Tyrosine kinase fusion genes in pediatric BCR-ABL1-like acute lymphoblastic leukemia

Abstract

Approximately 15% of pediatric B cell precursor acute lymphoblastic leukemia (BCP-ALL) is characterized by gene expression similar to that of BCR-ABL1-positive disease and unfavorable prognosis. This BCR-ABL1-like subtype shows a high frequency of B-cell development gene aberrations and tyrosine kinase-activating lesions. To evaluate the clinical significance of tyrosine kinase gene fusions in children with BCP-ALL, we studied the frequency of recently identified tyrosine kinase fusions, associated genetic features, and prognosis in a representative Dutch/German cohort. We identified 14 tyrosine kinase fusions among 77 BCR-ABL1-like cases (18%) and none among 76 non-BCR-ABL1-like B-other cases. Novel exon fusions were identified for RCSD1-ABL2 and TERF2-JAK2. JAK2 mutation was mutually exclusive with tyrosine kinase fusions and only occurred in cases with high CRLF2 expression. The non/late response rate and levels of minimal residual disease in the fusion-positive BCR-ABL1-like group were higher than in the non-BCR-ABL1-like B-others (p<0.01), and also higher, albeit not statistically significant, compared with the fusion-negative BCR-ABL1-like group. The 8-year cumulative incidence of relapse in the fusion-positive BCR-ABL1-like group (35%) was comparable with that in the fusion-negative BCR-ABL1-like group (35%), and worse than in the non-BCR-ABL1-like B-other group (17%, p=0.07). IKZF1 deletions, predominantly other than the dominant-negative isoform and full deletion, co-occurred with tyrosine kinase fusions. This study shows that tyrosine kinase fusion-positive cases are a high-risk subtype of BCP-ALL, which warrants further studies with specific kinase inhibitors to improve outcome.
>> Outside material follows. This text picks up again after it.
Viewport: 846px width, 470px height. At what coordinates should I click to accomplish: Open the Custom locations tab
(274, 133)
Keywords: BCR-ABL1-like; minimal residual disease; pediatric B cell precursor acute lymphoblastic leukemia; tyrosine kinase fusion.
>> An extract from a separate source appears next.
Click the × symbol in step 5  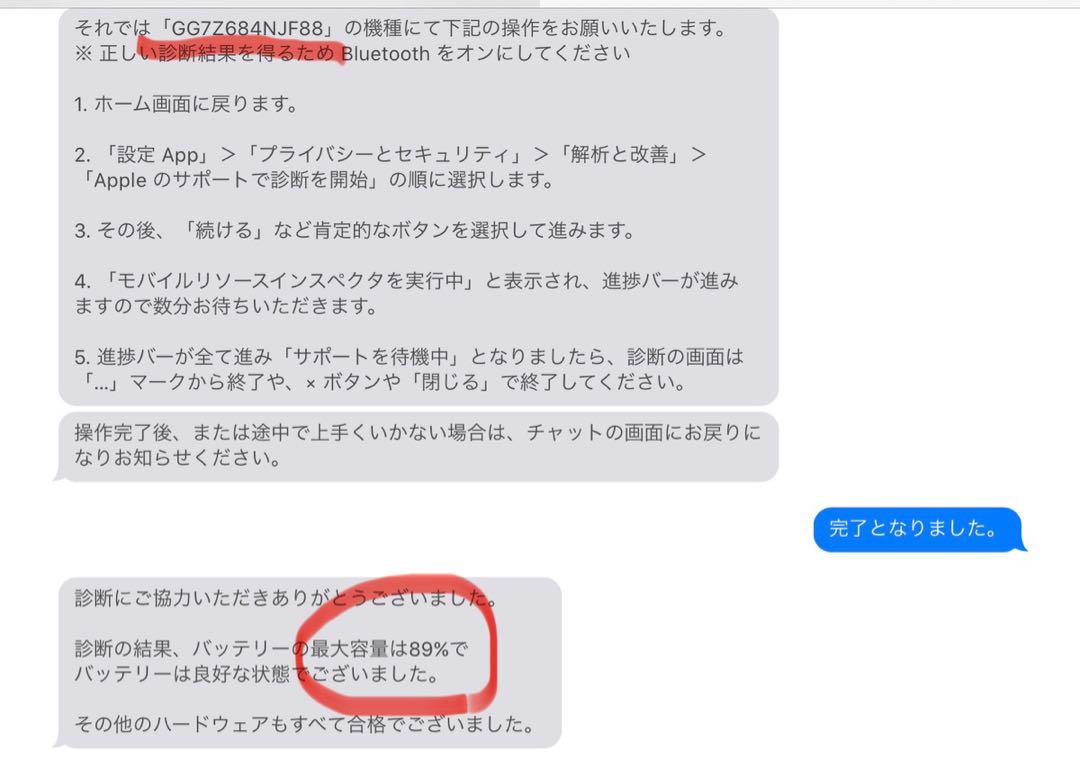311,383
Figure 1. Distribution of tyrosine kinase fusions and CRLF2 high expression cases

Pie diagrams showing the percentages of tyrosine kinase (TK) fusion cases and CRLF2 high expression among A. 77 BCR-ABL1-like B-other cases, and B. 76 non-BCR-ABL1-like B-other cases. Within the CRLF2 high expression cases, a sub-distribution of cases with JAK2 mutation and/or PAR1 deletion is shown. In the non-BCR-ABL1-like B-other cases, 2 PAR1-deleted cases were not tested for JAK2 mutations.
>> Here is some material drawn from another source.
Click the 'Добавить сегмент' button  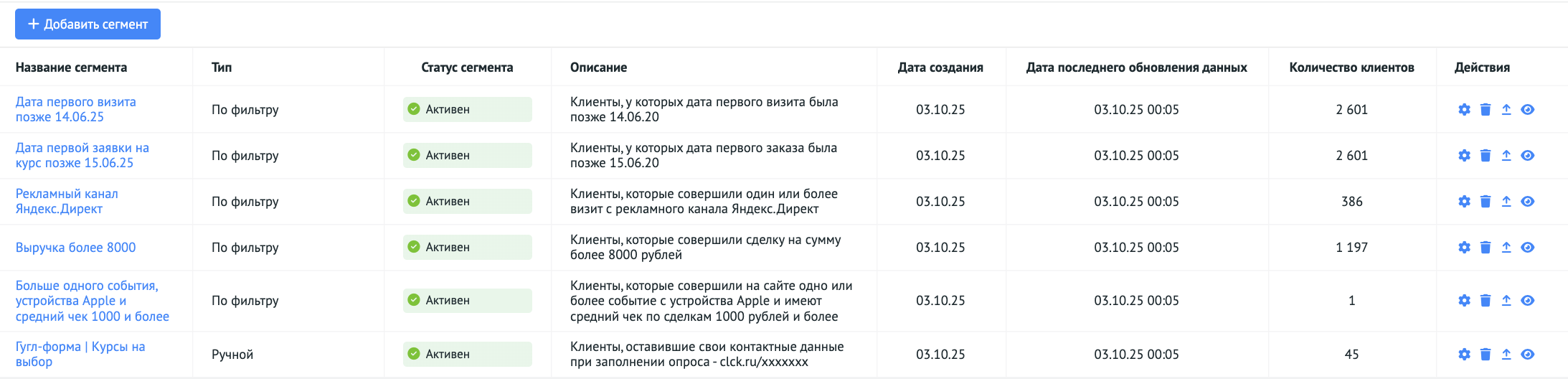click(x=88, y=24)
Figure 2. BCR-ABL1-like tyrosine kinase fusion cases

A. Clinical characteristics and follow-up for the tyrosine kinase fusion cases. Barplot representing years from diagnosis to event or censoring. Treatment protocol and arm, prednison window response (Pred), morphological response after induction therapy (Resp), minimal residual disease (MRD), and deletion status of IKZF1 are shown. MRD monitoring by PCR was performed for research purposes in ALL-9 and COALL03 and for MRD-guided risk stratification in ALL-10. WT indicates no IKZF1 deletion. For definition of Pred, Resp, and MRD see footnotes Table 3. Response ‘unkn’ indicates patients with low cellularity bone marrow which could not be evaluated. * Indicates patients who received bone marrow transplant, for which HR-treated cases were eligible. B. Cumulative incidence of relapse and non-response curves for tyrosine kinase fusion positive BCR-ABL1-like cases, fusion-negative BCR-ABL1-like cases, and non-BCR-ABL1-like B-other cases. Relapse and non-response were considered as events, death as competing event. Cumulative incidence probabilities were estimated using a competing risk model, equality was tested with the Gray test.